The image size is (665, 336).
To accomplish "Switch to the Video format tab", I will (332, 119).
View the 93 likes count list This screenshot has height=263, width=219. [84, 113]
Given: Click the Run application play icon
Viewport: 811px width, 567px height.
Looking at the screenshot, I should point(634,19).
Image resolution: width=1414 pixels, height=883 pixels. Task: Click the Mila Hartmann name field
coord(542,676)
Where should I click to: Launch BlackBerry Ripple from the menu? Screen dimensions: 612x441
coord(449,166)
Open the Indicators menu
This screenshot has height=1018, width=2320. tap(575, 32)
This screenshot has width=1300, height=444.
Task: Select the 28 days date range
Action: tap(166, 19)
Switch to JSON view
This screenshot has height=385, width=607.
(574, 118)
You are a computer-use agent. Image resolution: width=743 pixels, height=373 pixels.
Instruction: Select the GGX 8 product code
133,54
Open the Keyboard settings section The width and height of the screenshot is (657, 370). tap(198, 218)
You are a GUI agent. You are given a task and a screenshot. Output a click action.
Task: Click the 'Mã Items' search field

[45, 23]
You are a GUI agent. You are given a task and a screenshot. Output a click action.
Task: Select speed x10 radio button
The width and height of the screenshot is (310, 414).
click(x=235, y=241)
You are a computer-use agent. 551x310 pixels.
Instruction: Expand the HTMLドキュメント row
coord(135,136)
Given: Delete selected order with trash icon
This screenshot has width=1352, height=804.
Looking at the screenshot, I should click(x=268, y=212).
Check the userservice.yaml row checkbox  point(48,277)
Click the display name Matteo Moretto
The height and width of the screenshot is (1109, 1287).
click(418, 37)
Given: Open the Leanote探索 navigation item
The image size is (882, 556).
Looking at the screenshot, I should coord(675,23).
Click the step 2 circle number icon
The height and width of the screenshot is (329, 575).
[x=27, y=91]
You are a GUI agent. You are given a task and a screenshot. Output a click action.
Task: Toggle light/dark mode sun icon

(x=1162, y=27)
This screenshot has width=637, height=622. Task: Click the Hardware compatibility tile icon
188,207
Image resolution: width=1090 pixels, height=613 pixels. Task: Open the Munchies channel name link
........
- [Instructions to follow]
The lines from the one holding "The height and width of the screenshot is (1109, 1287)." to the end of the entries are to be repeated exactly, with both ends included and nothing else.

- [Task result]
The height and width of the screenshot is (1109, 1287).
click(418, 37)
Given: Open the Leanote探索 navigation item
The image size is (882, 556).
Looking at the screenshot, I should coord(675,23).
Click the step 2 circle number icon
The height and width of the screenshot is (329, 575).
[x=27, y=91]
You are a GUI agent. You are given a task and a screenshot. Output a click action.
Task: Toggle light/dark mode sun icon

(x=1162, y=27)
This screenshot has width=637, height=622. Task: Click the Hardware compatibility tile icon
188,207
Image resolution: width=1090 pixels, height=613 pixels. Task: Open the Munchies channel name link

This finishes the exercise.